Mirdametinib is an investigational oral MEK1/2 inhibitor being developed for NF1-associated plexiform neurofibromas, a rare disorder marked by benign tumor growth along nerves. By targeting the overactive MAPK/ERK pathway, it helps suppress abnormal cell proliferation. The U.S. Food and Drug Administration granted full approval to mirdametinib (brand name Gomekli) on February 11, 2025, for the treatment of adults and children aged 2 years and above diagnosed with neurofibromatosis type 1 (NF1) who have symptomatic plexiform neurofibromas that cannot be fully removed through surgery.

BRAND NAMES:

Gomekli: Gomekli (mirdametinib) is available in two oral formulations: capsules in 1 mg and 2 mg strengths, and dispersible tablets (1 mg) intended for preparation as an oral suspension.

MECHANISM OF ACTION:

Mirdametinib is a selective inhibitor of MEK1 and MEK2, which are dual-specificity kinases in the RAS/RAF/MEK/ERK (MAPK) signaling pathway. In neurofibromatosis type 1 (NF1), loss-of-function mutations in the NF1 gene lead to hyperactivation of RAS and downstream signaling through MEK and ERK, promoting uncontrolled cell proliferation and survival. By inhibiting MEK1/2, Mirdametinib blocks phosphorylation and activation of ERK1/2, thereby reducing cellular proliferation and tumor growth in NF1-associated plexiform neurofibromas and other RAS-driven tumors.

PHARMACOKINETICS:

Absorption

Mirdametinib is rapidly absorbed, reaching peak plasma levels within 1 to 3 hours after oral administration. It has high oral bioavailability and can be taken with or without food.

Distribution

It is highly protein-bound (98%) in plasma and has a moderate volume of distribution, indicating good tissue penetration.

Metabolism

Mirdametinib is primarily metabolized by the liver, mainly via CYP3A4, with minor contributions from CYP2C8 and CYP2C9, followed by glucuronidation.

Elimination

It is eliminated mainly through feces, with minimal renal excretion. It has a half-life of approximately 4 to 6 hours, supporting twice-daily dosing.

DOSAGE AND ADMINISTRATION

Mirdametinib is administered orally twice daily (BID), approximately 12 hours apart, with or without food. The dosage is based on body surface area (BSA) and should be prescribed accordingly for both adult and pediatric patients aged 2 years and older.

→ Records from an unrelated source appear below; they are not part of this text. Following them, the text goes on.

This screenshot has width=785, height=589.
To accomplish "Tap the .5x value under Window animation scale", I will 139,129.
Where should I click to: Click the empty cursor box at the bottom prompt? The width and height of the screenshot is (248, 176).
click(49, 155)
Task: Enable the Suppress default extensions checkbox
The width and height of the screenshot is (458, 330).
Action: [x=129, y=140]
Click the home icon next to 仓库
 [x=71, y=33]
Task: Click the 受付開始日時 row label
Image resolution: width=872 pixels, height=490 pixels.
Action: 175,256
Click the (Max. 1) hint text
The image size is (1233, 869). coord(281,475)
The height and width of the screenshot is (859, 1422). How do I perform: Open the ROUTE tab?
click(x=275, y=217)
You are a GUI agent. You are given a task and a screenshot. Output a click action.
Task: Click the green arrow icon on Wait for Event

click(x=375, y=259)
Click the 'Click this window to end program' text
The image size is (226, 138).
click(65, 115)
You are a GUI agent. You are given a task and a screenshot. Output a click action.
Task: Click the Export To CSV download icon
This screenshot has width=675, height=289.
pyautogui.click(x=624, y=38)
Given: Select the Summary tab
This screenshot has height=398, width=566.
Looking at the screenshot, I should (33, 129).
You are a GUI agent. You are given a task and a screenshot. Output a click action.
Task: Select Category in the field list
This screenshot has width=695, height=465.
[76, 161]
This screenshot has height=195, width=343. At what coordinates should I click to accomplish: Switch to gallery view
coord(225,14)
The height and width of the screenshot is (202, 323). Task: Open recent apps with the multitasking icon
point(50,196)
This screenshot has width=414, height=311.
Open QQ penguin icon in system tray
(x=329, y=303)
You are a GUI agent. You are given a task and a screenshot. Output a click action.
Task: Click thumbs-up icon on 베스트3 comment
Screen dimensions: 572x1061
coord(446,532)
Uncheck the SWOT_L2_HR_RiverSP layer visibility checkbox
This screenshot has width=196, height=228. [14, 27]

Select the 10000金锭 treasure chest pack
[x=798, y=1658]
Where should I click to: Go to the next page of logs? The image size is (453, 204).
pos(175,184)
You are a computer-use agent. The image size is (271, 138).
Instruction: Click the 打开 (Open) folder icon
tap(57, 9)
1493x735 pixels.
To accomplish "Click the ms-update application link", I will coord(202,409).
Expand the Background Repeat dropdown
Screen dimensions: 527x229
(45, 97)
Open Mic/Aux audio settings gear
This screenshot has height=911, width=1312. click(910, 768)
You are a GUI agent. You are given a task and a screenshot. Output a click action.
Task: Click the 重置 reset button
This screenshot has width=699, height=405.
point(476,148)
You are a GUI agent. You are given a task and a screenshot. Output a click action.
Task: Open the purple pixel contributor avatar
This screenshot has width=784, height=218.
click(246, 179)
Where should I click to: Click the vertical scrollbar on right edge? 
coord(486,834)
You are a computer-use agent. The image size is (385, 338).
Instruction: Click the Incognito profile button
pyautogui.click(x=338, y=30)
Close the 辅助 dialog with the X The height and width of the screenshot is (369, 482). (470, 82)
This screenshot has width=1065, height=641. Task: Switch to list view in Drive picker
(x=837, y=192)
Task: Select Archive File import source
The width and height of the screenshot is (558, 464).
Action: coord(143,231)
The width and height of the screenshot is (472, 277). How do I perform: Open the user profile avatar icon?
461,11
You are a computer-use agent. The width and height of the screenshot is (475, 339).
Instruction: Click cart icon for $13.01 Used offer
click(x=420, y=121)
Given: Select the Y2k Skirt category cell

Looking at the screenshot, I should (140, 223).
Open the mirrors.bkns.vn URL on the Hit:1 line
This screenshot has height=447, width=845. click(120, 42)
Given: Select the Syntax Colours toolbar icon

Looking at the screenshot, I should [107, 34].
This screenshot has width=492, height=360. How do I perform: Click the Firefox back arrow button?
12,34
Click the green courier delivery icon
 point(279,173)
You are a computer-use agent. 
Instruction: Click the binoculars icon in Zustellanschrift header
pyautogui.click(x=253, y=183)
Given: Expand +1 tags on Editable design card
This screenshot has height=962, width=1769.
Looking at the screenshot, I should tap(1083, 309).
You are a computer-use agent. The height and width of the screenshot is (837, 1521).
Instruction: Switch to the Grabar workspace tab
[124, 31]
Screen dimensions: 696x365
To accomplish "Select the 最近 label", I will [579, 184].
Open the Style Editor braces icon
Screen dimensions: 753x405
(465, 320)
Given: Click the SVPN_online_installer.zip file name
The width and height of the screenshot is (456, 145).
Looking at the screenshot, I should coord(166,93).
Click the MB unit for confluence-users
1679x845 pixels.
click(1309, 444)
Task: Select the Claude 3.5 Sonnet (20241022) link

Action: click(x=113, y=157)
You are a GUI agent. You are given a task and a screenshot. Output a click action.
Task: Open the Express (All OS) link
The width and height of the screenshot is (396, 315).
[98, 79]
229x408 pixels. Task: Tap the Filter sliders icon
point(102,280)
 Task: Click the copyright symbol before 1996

Treatment is given in 28-day cycles, consisting of 21 consecutive days on treatment followed by 7 days off. Mirdametinib is available as 1 mg and 2 mg capsules, and 1 mg dispersible tablets for oral suspension. Capsules must be swallowed whole, while dispersible tablets can be swallowed or dissolved in 5-10 mL of water and taken as a liquid within 30 minutes. 

CONTRAINDICATIONS:

  • Hypersensitivity to mirdametinib or any excipients
  • Use in pregnancy (may cause fetal harm)
  • Breastfeeding not recommended during and 1 week after treatment
  • Avoid strong CYP3A4 inhibitors/inducers

DRUG INTERACTIONS

  • CYP3A4 Inhibitors: May increase mirdametinib levels (e.g., ketoconazole).
  • CYP3A4 Inducers: May reduce drug efficacy (e.g., rifampin).
  • QT-Prolonging Drugs: Risk of additive QT prolongation (e.g., amiodarone).
  • Gastric pH Modifiers: May affect absorption (e.g., PPIs, H2 blockers).
  • Anticoagulants/Antiplatelets: Possible increased bleeding risk.
  • Transporter Interactions: May affect P-gp/BCRP substrates.

SIDE EFFECTS

  • Diarrhea
  • Fatigue
  • Nausea
  • Vomiting
  • Blurred vision
  • QT prolongation
  • Anemia
  • Elevated liver enzymes
  • Low white blood cell count

TOXICITY

  • Cardiotoxicity: QT prolongation, decreased left ventricular ejection fraction (LVEF).
  • Ocular toxicity: Retinal pigment epithelial detachment, blurred vision.
  • Hepatotoxicity: Elevated liver enzymes (AST, ALT).
  • Dermatologic toxicity: Severe rash or dermatitis in some cases.
  • Gastrointestinal toxicity: Severe diarrhea, nausea, vomiting.
  • Hematologic toxicity: Anemia, neutropenia at higher doses.r doses.